Authors: Richard Ben Cramer
And from that moment, it did not matter that Michael Dukakis had nothing to say about Iowa—in fact, knew nothing of the problems of its farmers ... in fact, had never been sufficiently interested in Iowa to visit in his fifty-three years, save once, as a college student, thirty-three years before, when he hitchhiked through, one blurry night, on his way to somewhere that did interest him, which was Mexico. Didn’t matter: the Des Moines TVs and the
Register
were there, to give the people of this state their first impression. What did he have to say? ... And Lowell Junkins, who had run and lost for Governor in Iowa, got into Michael’s car at the airport (he had to know some farming—didn’t he?), and Junkins was talking diversification: problem was too much corn and cattle and hogs. You know, Junkins said, forty years ago, the second biggest crop in this state was apples, but people lost track of that. ... So by the time he got to his first stop in Iowa, Michael was talking diversification. Sat down in a cattle barn and started telling ranchers about diversification. How about lamb ... or fruit? In Massachusetts, he said,
his
farmers had branched out into berries, lettuce ... Belgian endive. (You know what Belgian endive brings at the Stop & Shop? A fortune!) And it did not matter that these cattlemen had spent their lives raising cattle, and were looking for a way to perpetuate that life. It did not matter that, in Iowa, a Massachusetts-size farm is called the front lawn. Michael had come out to talk to farmers ... so, he talked. And he said to the cameras, after a half-day: “I’ve learned a lot. We’ve had some ... terrific discussions.”

#### [TASK DIRECTIONS]
For each statement below, say whether the excerpt about Michael Dukakis in Iowa agrees with it, and back each yes or no with the deciding words quoted from the excerpt. 1. Before this trip, Dukakis had been to Iowa once, as a college student. 2. Lowell Junkins had served as Governor of Iowa. 3. Junkins said that forty years earlier, corn was the second biggest crop in Iowa.

#### [DATA LINES]
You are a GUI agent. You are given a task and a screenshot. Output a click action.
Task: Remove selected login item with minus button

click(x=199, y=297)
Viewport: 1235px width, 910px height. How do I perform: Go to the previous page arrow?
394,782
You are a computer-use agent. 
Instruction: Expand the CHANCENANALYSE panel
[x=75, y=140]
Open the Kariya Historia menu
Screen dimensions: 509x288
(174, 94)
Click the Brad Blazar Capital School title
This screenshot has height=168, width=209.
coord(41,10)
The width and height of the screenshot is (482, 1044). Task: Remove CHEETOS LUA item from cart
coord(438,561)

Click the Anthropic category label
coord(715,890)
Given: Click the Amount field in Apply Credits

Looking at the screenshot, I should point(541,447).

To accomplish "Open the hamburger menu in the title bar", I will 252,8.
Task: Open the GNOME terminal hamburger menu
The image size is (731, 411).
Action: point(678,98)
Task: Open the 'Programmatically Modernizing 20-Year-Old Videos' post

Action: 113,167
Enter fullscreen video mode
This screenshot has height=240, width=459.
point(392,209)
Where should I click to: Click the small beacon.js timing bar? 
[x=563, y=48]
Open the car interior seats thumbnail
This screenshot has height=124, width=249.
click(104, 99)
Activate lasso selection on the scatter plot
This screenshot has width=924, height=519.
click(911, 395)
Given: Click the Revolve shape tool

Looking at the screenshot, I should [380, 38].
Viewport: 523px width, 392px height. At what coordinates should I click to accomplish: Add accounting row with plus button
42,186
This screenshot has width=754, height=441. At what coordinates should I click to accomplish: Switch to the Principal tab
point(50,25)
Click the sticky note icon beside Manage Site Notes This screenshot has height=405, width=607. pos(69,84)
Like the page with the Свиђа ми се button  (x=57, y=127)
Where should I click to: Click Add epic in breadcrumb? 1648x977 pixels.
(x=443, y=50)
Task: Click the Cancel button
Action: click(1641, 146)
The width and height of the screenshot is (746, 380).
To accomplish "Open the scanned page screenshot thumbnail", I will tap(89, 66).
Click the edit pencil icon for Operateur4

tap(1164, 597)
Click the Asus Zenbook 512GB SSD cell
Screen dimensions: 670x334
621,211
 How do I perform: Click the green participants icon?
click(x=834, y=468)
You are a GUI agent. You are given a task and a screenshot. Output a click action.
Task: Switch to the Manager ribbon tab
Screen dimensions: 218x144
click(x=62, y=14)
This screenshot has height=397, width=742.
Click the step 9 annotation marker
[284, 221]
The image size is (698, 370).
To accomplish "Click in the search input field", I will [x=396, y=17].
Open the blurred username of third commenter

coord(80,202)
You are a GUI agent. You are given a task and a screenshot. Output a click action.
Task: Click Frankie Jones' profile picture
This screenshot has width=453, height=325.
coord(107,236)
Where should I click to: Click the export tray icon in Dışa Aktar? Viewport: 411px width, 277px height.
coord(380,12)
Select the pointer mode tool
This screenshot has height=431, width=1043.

#### [EXERCISE OUTPUT]
1. Yes: "save once, as a college student"
2. No: "had run and lost for Governor in Iowa"
3. No: "the second biggest crop in this state was apples"